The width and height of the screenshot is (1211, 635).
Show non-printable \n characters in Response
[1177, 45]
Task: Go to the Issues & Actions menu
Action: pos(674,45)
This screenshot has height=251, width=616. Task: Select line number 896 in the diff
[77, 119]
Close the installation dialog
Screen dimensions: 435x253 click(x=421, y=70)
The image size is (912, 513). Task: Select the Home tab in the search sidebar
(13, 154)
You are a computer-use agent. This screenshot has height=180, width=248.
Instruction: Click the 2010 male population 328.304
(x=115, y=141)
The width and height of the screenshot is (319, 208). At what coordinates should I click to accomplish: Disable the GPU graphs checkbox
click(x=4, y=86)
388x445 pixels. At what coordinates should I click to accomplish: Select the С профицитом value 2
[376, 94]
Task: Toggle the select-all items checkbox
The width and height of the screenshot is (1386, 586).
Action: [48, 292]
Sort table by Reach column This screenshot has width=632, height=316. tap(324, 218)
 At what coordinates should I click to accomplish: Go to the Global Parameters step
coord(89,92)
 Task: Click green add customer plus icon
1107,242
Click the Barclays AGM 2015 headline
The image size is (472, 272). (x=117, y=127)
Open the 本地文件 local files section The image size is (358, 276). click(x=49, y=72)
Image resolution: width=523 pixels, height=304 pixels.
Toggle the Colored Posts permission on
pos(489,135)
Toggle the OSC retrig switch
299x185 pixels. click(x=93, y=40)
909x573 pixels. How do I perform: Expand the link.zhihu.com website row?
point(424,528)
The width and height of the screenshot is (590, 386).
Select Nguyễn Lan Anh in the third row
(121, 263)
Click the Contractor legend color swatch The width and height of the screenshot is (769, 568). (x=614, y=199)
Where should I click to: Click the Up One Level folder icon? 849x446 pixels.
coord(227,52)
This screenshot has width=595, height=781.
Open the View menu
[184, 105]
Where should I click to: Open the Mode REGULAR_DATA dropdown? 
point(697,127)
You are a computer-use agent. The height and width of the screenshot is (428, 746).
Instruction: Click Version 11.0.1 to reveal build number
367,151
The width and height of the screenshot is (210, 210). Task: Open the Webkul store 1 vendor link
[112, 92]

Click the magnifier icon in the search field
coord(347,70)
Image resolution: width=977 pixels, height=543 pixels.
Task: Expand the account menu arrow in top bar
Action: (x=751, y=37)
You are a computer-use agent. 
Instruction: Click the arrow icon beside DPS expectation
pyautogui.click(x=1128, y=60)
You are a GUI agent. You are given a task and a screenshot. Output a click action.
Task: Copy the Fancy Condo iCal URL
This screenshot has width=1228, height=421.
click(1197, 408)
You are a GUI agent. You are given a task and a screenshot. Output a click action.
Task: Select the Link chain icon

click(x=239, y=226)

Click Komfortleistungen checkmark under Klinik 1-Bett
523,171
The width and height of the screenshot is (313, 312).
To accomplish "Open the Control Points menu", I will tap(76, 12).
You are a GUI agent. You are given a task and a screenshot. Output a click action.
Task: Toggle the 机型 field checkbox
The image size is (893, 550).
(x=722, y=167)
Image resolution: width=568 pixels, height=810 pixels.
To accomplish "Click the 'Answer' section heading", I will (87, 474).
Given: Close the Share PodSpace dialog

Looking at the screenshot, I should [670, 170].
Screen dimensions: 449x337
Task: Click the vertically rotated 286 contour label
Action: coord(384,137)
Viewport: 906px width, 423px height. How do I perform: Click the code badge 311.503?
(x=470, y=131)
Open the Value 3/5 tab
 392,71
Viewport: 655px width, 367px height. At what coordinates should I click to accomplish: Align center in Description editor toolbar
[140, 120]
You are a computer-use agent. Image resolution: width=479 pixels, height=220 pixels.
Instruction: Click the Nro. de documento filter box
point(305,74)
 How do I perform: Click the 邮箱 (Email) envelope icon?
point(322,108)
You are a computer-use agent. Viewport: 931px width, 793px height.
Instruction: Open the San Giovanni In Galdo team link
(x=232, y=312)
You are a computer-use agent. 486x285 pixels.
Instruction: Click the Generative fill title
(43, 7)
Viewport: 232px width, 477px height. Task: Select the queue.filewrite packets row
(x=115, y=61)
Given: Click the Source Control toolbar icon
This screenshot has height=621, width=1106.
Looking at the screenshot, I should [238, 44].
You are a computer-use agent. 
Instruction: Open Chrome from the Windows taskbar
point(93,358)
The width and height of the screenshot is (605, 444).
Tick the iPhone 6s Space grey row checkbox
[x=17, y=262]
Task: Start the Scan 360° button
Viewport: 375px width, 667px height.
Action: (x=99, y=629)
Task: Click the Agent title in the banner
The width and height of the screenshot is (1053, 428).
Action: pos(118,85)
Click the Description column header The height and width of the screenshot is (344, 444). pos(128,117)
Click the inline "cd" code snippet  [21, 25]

◆ **TASK GOAL**
Please give again the lines above between the line holding "You are a computer-use agent. Image" and the line holding "Given: Click the Source Control toolbar icon", inclusive, exactly as they are and with nothing added.

◆ **RESULT OF THIS EXERCISE**
You are a computer-use agent. Image resolution: width=479 pixels, height=220 pixels.
Instruction: Click the Nro. de documento filter box
point(305,74)
 How do I perform: Click the 邮箱 (Email) envelope icon?
point(322,108)
You are a computer-use agent. Viewport: 931px width, 793px height.
Instruction: Open the San Giovanni In Galdo team link
(x=232, y=312)
You are a computer-use agent. 486x285 pixels.
Instruction: Click the Generative fill title
(43, 7)
Viewport: 232px width, 477px height. Task: Select the queue.filewrite packets row
(x=115, y=61)
Given: Click the Source Control toolbar icon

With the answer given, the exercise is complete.